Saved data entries
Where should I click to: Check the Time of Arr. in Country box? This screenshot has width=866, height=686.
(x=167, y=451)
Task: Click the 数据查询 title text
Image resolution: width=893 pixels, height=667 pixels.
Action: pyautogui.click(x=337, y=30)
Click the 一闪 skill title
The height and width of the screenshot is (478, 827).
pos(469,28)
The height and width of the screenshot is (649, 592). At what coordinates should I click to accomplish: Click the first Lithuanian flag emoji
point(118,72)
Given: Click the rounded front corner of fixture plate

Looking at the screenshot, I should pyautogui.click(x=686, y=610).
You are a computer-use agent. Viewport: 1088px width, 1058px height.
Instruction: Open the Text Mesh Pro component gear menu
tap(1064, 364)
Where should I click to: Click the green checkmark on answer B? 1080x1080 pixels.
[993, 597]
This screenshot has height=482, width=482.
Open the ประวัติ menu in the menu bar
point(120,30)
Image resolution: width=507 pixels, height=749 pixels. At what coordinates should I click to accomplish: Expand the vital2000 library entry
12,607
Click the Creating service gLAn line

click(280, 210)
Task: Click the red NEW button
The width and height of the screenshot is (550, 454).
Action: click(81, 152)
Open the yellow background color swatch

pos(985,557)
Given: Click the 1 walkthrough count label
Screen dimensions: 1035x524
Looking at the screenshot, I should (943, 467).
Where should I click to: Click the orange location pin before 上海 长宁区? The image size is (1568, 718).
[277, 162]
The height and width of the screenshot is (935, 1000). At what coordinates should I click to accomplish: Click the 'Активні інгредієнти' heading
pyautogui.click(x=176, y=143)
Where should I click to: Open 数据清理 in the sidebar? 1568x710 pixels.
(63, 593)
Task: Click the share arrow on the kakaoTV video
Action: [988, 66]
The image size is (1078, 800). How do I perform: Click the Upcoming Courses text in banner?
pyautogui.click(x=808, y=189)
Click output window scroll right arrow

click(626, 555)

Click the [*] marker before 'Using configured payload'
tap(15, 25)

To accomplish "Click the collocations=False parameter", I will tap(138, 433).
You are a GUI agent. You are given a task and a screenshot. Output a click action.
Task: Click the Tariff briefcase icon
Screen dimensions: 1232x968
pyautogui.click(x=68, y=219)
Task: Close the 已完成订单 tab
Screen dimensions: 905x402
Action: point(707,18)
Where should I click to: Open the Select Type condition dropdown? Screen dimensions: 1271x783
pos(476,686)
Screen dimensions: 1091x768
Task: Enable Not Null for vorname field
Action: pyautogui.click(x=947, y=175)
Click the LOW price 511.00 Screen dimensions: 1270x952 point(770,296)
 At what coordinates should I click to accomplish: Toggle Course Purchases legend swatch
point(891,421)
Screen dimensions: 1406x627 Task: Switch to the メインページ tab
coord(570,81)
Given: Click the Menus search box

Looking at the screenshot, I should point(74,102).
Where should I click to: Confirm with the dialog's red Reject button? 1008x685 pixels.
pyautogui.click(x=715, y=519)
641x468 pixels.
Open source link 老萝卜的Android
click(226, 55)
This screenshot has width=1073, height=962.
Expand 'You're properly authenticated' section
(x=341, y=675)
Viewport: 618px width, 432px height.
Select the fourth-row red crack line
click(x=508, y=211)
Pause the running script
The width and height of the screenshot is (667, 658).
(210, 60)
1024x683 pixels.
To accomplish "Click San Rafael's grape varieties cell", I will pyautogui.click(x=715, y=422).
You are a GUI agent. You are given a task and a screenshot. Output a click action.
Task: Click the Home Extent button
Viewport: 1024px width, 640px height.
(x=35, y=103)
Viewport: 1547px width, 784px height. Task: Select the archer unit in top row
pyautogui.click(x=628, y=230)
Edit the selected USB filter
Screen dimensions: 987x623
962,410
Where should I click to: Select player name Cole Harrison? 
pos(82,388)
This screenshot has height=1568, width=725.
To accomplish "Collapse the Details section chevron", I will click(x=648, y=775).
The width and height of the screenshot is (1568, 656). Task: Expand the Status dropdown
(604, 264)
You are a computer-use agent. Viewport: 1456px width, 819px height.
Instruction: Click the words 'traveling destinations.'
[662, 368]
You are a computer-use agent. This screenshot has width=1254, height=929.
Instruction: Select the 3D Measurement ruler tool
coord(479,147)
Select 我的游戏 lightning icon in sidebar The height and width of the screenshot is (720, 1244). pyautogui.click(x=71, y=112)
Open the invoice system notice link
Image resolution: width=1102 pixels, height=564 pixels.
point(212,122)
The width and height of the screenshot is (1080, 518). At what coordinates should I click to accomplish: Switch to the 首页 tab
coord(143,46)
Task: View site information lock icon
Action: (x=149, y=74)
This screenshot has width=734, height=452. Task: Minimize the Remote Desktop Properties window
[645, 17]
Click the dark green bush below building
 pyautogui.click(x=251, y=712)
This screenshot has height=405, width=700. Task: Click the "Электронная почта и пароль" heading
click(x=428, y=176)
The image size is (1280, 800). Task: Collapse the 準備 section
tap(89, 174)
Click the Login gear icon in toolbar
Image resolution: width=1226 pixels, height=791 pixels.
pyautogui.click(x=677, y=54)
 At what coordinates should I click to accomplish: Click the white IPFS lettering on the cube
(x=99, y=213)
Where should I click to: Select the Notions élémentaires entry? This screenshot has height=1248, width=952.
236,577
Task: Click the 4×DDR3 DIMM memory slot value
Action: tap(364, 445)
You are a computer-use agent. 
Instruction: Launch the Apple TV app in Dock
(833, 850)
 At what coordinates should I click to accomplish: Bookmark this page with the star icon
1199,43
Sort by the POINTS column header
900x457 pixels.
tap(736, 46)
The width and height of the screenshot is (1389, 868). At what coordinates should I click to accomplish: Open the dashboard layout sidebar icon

*Problem to solve:* Without altering a single character, write out every record above.

*Answer space:*
Where should I click to: Check the Time of Arr. in Country box? This screenshot has width=866, height=686.
(x=167, y=451)
Task: Click the 数据查询 title text
Image resolution: width=893 pixels, height=667 pixels.
Action: pyautogui.click(x=337, y=30)
Click the 一闪 skill title
The height and width of the screenshot is (478, 827).
pos(469,28)
The height and width of the screenshot is (649, 592). At what coordinates should I click to accomplish: Click the first Lithuanian flag emoji
point(118,72)
Given: Click the rounded front corner of fixture plate

Looking at the screenshot, I should pyautogui.click(x=686, y=610).
You are a computer-use agent. Viewport: 1088px width, 1058px height.
Instruction: Open the Text Mesh Pro component gear menu
tap(1064, 364)
Where should I click to: Click the green checkmark on answer B? 1080x1080 pixels.
[993, 597]
This screenshot has height=482, width=482.
Open the ประวัติ menu in the menu bar
point(120,30)
Image resolution: width=507 pixels, height=749 pixels. At what coordinates should I click to accomplish: Expand the vital2000 library entry
12,607
Click the Creating service gLAn line

click(280, 210)
Task: Click the red NEW button
The width and height of the screenshot is (550, 454).
Action: click(81, 152)
Open the yellow background color swatch

pos(985,557)
Given: Click the 1 walkthrough count label
Screen dimensions: 1035x524
Looking at the screenshot, I should (943, 467).
Where should I click to: Click the orange location pin before 上海 长宁区? The image size is (1568, 718).
[277, 162]
The height and width of the screenshot is (935, 1000). At what coordinates should I click to accomplish: Click the 'Активні інгредієнти' heading
pyautogui.click(x=176, y=143)
Where should I click to: Open 数据清理 in the sidebar? 1568x710 pixels.
(63, 593)
Task: Click the share arrow on the kakaoTV video
Action: [988, 66]
The image size is (1078, 800). How do I perform: Click the Upcoming Courses text in banner?
pyautogui.click(x=808, y=189)
Click output window scroll right arrow

click(626, 555)

Click the [*] marker before 'Using configured payload'
tap(15, 25)

To accomplish "Click the collocations=False parameter", I will tap(138, 433).
You are a GUI agent. You are given a task and a screenshot. Output a click action.
Task: Click the Tariff briefcase icon
Screen dimensions: 1232x968
pyautogui.click(x=68, y=219)
Task: Close the 已完成订单 tab
Screen dimensions: 905x402
Action: point(707,18)
Where should I click to: Open the Select Type condition dropdown? Screen dimensions: 1271x783
pos(476,686)
Screen dimensions: 1091x768
Task: Enable Not Null for vorname field
Action: pyautogui.click(x=947, y=175)
Click the LOW price 511.00 Screen dimensions: 1270x952 point(770,296)
 At what coordinates should I click to accomplish: Toggle Course Purchases legend swatch
point(891,421)
Screen dimensions: 1406x627 Task: Switch to the メインページ tab
coord(570,81)
Given: Click the Menus search box

Looking at the screenshot, I should point(74,102).
Where should I click to: Confirm with the dialog's red Reject button? 1008x685 pixels.
pyautogui.click(x=715, y=519)
641x468 pixels.
Open source link 老萝卜的Android
click(226, 55)
This screenshot has width=1073, height=962.
Expand 'You're properly authenticated' section
(x=341, y=675)
Viewport: 618px width, 432px height.
Select the fourth-row red crack line
click(x=508, y=211)
Pause the running script
The width and height of the screenshot is (667, 658).
(210, 60)
1024x683 pixels.
To accomplish "Click San Rafael's grape varieties cell", I will pyautogui.click(x=715, y=422).
You are a GUI agent. You are given a task and a screenshot. Output a click action.
Task: Click the Home Extent button
Viewport: 1024px width, 640px height.
(x=35, y=103)
Viewport: 1547px width, 784px height. Task: Select the archer unit in top row
pyautogui.click(x=628, y=230)
Edit the selected USB filter
Screen dimensions: 987x623
962,410
Where should I click to: Select player name Cole Harrison? 
pos(82,388)
This screenshot has height=1568, width=725.
To accomplish "Collapse the Details section chevron", I will click(x=648, y=775).
The width and height of the screenshot is (1568, 656). Task: Expand the Status dropdown
(604, 264)
You are a computer-use agent. Viewport: 1456px width, 819px height.
Instruction: Click the words 'traveling destinations.'
[662, 368]
You are a computer-use agent. This screenshot has width=1254, height=929.
Instruction: Select the 3D Measurement ruler tool
coord(479,147)
Select 我的游戏 lightning icon in sidebar The height and width of the screenshot is (720, 1244). pyautogui.click(x=71, y=112)
Open the invoice system notice link
Image resolution: width=1102 pixels, height=564 pixels.
point(212,122)
The width and height of the screenshot is (1080, 518). At what coordinates should I click to accomplish: Switch to the 首页 tab
coord(143,46)
Task: View site information lock icon
Action: (x=149, y=74)
This screenshot has width=734, height=452. Task: Minimize the Remote Desktop Properties window
[645, 17]
Click the dark green bush below building
 pyautogui.click(x=251, y=712)
This screenshot has height=405, width=700. Task: Click the "Электронная почта и пароль" heading
click(x=428, y=176)
The image size is (1280, 800). Task: Collapse the 準備 section
tap(89, 174)
Click the Login gear icon in toolbar
Image resolution: width=1226 pixels, height=791 pixels.
pyautogui.click(x=677, y=54)
 At what coordinates should I click to accomplish: Click the white IPFS lettering on the cube
(x=99, y=213)
Where should I click to: Select the Notions élémentaires entry? This screenshot has height=1248, width=952.
236,577
Task: Click the 4×DDR3 DIMM memory slot value
Action: tap(364, 445)
You are a computer-use agent. 
Instruction: Launch the Apple TV app in Dock
(833, 850)
 At what coordinates should I click to accomplish: Bookmark this page with the star icon
1199,43
Sort by the POINTS column header
900x457 pixels.
tap(736, 46)
The width and height of the screenshot is (1389, 868). At what coordinates should I click to accomplish: Open the dashboard layout sidebar icon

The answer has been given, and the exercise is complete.